# Rom/zingaro



## jobu

I have seen the word "rom" used a few times in articles in Il Messaggero regarding i nomadi. 
"Circa 80 barrache abiate da 200 rom, molti dei..."

Grazie per il vostro aiuto


----------



## Idioteque

Hello jobu! It means "gypsy"...   

Ciao, Laura


----------



## jobu

Grazie Laura!

I am correct to think "rom" is a not so nice way to say "gypsie"?


----------



## winnie

jobu said:
			
		

> Grazie Laura!
> 
> I am correct to think "rom" is a not so nice way to say "gypsie"?


 
tecnically 'rom' is not a derogative word for gypsie.

basically there are two gypsie ethnic group: Sinta and Rom. here in Italy Rom are much more then Sinti so in the common language they are gypsie tout court.


----------



## Idioteque

jobu said:
			
		

> Grazie Laura!
> 
> I am correct to think "rom" is a not so nice way to say "gypsie"?



Prego! 
No, I don't think it has a negative connotation... according to my dictionary, it's a word from Gypsy language that  properly means "man"...

Ciao, Laura



			
				winnie said:
			
		

> tecnically 'rom' is not a derogative word for gypsie.
> 
> basically there are two gypsie ethnic group: Sinta and Rom. here in Italy Rom are much more then Sinti so in the common language they are gypsie tout court.
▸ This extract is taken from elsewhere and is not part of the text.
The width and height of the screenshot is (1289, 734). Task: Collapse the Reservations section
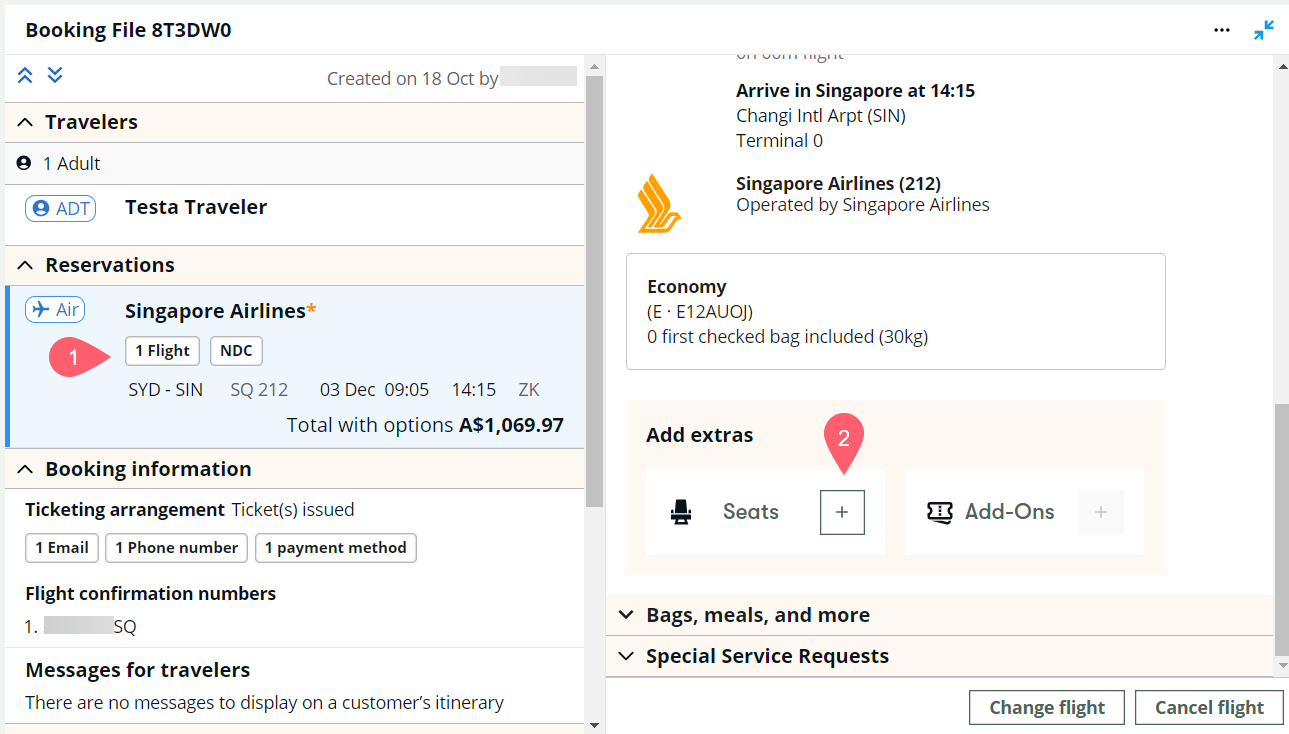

Oh, I didn't know this!  Thanks for your bright explanation, I always learn new things in this forum!!!  

Ciao, Laura


----------



## disegno

Idioteque said:
			
		

> Thanks for your bright explanation, I always learn new things in this forum!!!
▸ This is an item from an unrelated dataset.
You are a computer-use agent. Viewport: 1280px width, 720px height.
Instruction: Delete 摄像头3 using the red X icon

Ciao Laura! Si sente più frequentamente..."brilliant" or "enlightening" explanation/response. 

Si sente invece: "you have a bright idea" (you have a good idea) 

Non so perché, nonostante tutti tratta dei lampadini e luce!


----------



## Andre Balian

La mia professoressa mi ha detto che la parola "zingaro/i" vuol dire "gypsy/ies".  

What connotation does this word have?  

She said that she does not like them at all.


----------



## Idioteque

disegno said:
			
		

> Ciao Laura! Si sente più frequentamente..."brilliant" or "enlightening" explanation/response.
> 
> Si sente invece: "you have a bright idea" (you have a good idea)
> 
> Non so perché, nonostante tutt*o* *si* tratta di lampadin*e* e luce!



Thank you very much for your correction!   I've learnt something new, again...   

Ciao, Laura



			
				Andre Balian said:
			
		

> La mia professoressa mi ha detto che la parola "zingaro/i" vuol dire "gypsy/ies".
> 
> What connotation does this word have?
> 
> She said that she does not like them at all.



Ciao Andre! This word doesn't have itself a negative connotation... it's that there are often prejudices about this ethnic group, so some narrow-minded and intolerant people may convey a negative connotation to it...   
I guess you know who they are... it's an ethnical group who lead a nomadic life... they often live in roulottes and bungalows...

Ciao, Laura


----------



## rom_itn

Oh god ! Guys, should I give up my short nick name and start using my real long name?!!


----------



## Idioteque

rom_itn said:
			
		

> Oh god ! Guys, should I give up my short nick name and start using my real long name?!!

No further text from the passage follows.